Source material:
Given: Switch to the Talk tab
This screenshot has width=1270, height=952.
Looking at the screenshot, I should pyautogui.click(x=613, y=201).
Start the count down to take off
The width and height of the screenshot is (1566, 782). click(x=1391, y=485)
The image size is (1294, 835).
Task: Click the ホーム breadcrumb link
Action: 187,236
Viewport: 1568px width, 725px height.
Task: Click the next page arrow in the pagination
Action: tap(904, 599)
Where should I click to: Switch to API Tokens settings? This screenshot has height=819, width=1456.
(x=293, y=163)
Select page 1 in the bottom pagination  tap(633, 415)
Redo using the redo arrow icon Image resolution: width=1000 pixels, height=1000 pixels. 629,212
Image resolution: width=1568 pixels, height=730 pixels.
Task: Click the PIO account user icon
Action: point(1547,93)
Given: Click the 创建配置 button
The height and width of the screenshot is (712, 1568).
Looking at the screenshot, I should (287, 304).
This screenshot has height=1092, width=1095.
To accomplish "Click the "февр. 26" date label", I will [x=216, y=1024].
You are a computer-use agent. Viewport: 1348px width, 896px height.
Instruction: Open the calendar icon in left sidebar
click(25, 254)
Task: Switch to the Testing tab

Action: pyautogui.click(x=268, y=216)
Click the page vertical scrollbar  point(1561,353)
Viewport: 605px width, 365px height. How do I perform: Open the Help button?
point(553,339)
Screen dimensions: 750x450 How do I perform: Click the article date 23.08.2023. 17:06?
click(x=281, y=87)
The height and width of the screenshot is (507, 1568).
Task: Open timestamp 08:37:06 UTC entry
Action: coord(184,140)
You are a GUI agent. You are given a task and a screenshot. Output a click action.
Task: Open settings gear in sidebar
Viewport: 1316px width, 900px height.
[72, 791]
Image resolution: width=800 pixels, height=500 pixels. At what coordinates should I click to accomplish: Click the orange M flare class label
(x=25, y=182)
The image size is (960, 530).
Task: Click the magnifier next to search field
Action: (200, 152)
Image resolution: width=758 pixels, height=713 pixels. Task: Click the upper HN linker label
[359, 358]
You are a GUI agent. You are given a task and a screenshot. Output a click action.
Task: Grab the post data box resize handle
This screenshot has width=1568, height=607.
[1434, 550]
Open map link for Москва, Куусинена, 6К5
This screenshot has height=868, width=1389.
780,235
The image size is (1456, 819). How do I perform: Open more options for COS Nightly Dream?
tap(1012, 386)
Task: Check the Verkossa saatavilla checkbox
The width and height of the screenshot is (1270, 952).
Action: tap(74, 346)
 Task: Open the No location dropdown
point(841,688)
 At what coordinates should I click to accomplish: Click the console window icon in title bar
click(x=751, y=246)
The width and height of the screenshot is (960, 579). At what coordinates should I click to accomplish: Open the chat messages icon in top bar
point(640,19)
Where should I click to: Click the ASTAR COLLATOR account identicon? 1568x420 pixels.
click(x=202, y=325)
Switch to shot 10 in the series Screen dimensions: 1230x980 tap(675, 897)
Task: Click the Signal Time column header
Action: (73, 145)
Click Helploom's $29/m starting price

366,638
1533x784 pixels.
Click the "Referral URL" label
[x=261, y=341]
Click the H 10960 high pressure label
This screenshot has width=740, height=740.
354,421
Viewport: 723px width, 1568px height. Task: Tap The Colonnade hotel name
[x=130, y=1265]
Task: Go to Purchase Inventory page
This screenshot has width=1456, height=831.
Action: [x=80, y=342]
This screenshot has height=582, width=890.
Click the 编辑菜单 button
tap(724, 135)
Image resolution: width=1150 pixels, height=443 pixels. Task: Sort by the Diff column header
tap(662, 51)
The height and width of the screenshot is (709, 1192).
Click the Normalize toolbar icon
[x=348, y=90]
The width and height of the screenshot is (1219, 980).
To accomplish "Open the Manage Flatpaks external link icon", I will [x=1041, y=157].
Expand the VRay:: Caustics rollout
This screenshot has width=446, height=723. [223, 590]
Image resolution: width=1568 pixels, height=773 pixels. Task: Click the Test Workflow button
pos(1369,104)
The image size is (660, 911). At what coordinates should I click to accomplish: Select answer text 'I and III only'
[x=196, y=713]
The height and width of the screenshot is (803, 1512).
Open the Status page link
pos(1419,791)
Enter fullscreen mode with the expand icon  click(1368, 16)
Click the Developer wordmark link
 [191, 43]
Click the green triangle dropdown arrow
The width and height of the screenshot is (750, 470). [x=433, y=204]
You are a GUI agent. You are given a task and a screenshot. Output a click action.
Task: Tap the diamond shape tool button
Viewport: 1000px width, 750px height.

Objective:
Show every line of the records above that contains the word "account".

Right answer:
Task: Click the PIO account user icon
Where should I click to: Click the ASTAR COLLATOR account identicon? 1568x420 pixels.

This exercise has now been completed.